Aim 1. Under the heading "Proactive counter-measures" in the post on Google grants and curl security below, list every counter-measure it names.
Aim 2. According to the post on Google grants and curl security below, in which curl release did the "dynbuf" internal API first ship?

Passage shown start

Tag Archives: Google

Google Open Source Peer Bonus award 2023

I am honored to yet again receive a peer bonus award from Google. This is a Google program for which persons like me can be nominated by Googlers and as a result receive grants.

I previously received such an award in 2020.

Update

A few people noticed and have commented on the fact that this letter is signed by Chris DiBona and dated April 19th 2023, while sources say he was let go from Google back in January. Which means one or two of those things are wrong.

a Google grant for libcurl work

Earlier this year I was the recipient of a monetary Google patch grant with the expressed purpose of improving security in libcurl.

This was an upfront payout under this Google program describing itself as “an experimental program that rewards proactive security improvements to select open-source projects”.

I accepted this grant for the curl project and I intend to keep working fiercely on securing curl. I recognize the importance of curl security as curl remains one of the most widely used software components in the world, and even one that is doing network data transfers which typically is a risky business. curl is responsible for a measurable share of all Internet transfers done over the Internet an average day. My job is to make sure those transfers are done as safe and secure as possible. It isn’t my only responsibility of course, as I have other tasks to attend to as well, but still.

Do more

Security is already and always a top priority in the curl project and for myself personally. This grant will of course further my efforts to strengthen curl and by association, all the many users of it.

What I will not do

When security comes up in relation to curl, some people like to mention and propagate for other programming languages, But curl will not be rewritten in another language. Instead we will increase our efforts in writing good C and detecting problems in our code earlier and better.

Proactive counter-measures

Things we have done lately and working on to enforce everywhere:

String and buffer size limits – all string inputs and all buffers in libcurl that are allowed to grow now have a maximum allowed size, that makes sense. This stops malicious uses that could make things grow out of control and it helps detecting programming mistakes that would lead to the same problems. Also, by making sure strings and buffers are never ridiculously large, we avoid a whole class of integer overflow risks better.

Unified dynamic buffer functions – by reducing the number of different implementations that handle “growing buffers” we reduce the risk of a bug in one of them, even if it is used rarely or the spot is hard to reach with and “exercise” by the fuzzers. The “dynbuf” internal API first shipped in curl 7.71.0 (June 2020).

Realloc buffer growth unification – pretty much the same point as the previous, but we have earlier in our history had several issues when we had silly realloc() treatment that could lead to bad things. By limiting string sizes and unifying the buffer functions, we have reduced the number of places we use realloc and thus we reduce the number of places risking new realloc mistakes. The realloc mistakes were usually in combination with integer overflows.

Passage shown end
Provided material start

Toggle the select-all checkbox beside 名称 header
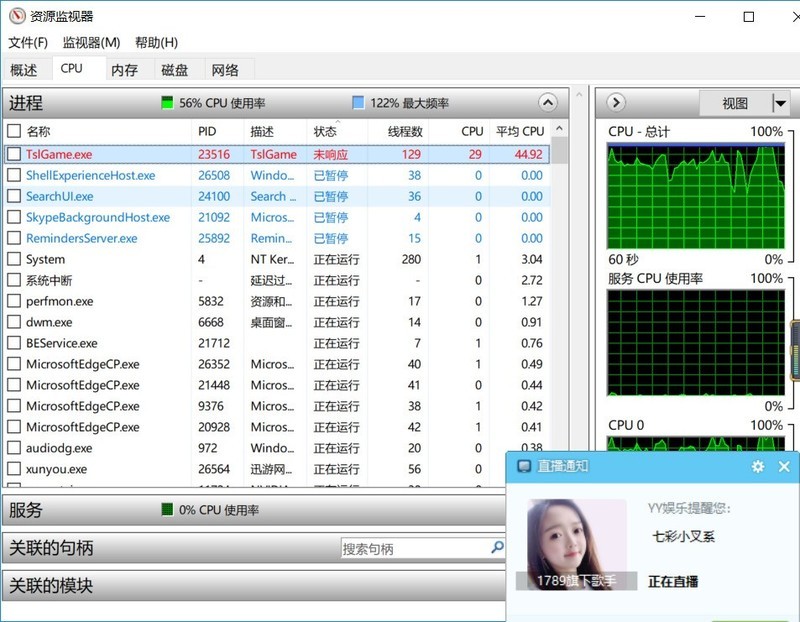This screenshot has width=800, height=622. point(14,131)
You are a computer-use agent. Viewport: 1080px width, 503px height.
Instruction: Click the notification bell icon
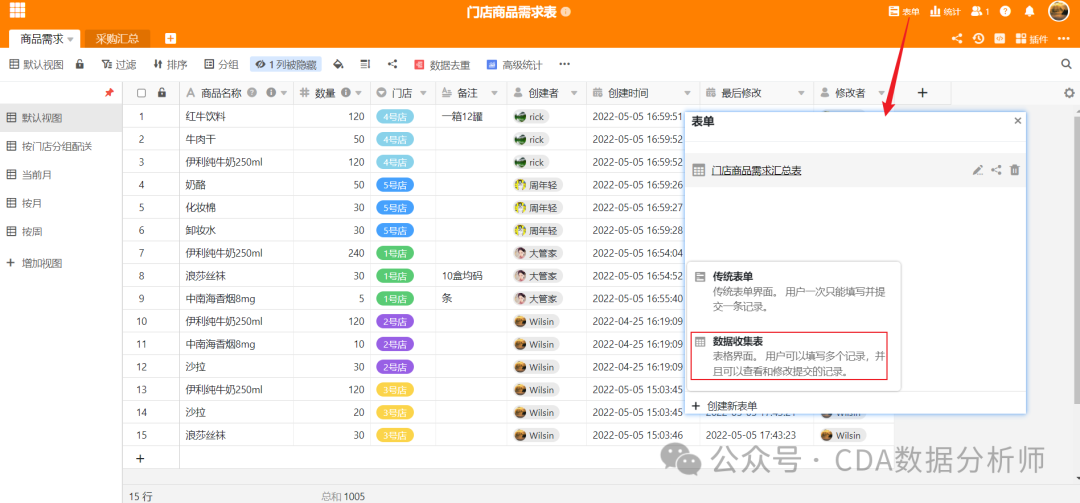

Provided material end

Final answer 1.
- String and buffer size limits
- Unified dynamic buffer functions
- Realloc buffer growth unification

Final answer 2. curl 7.71.0, in June 2020.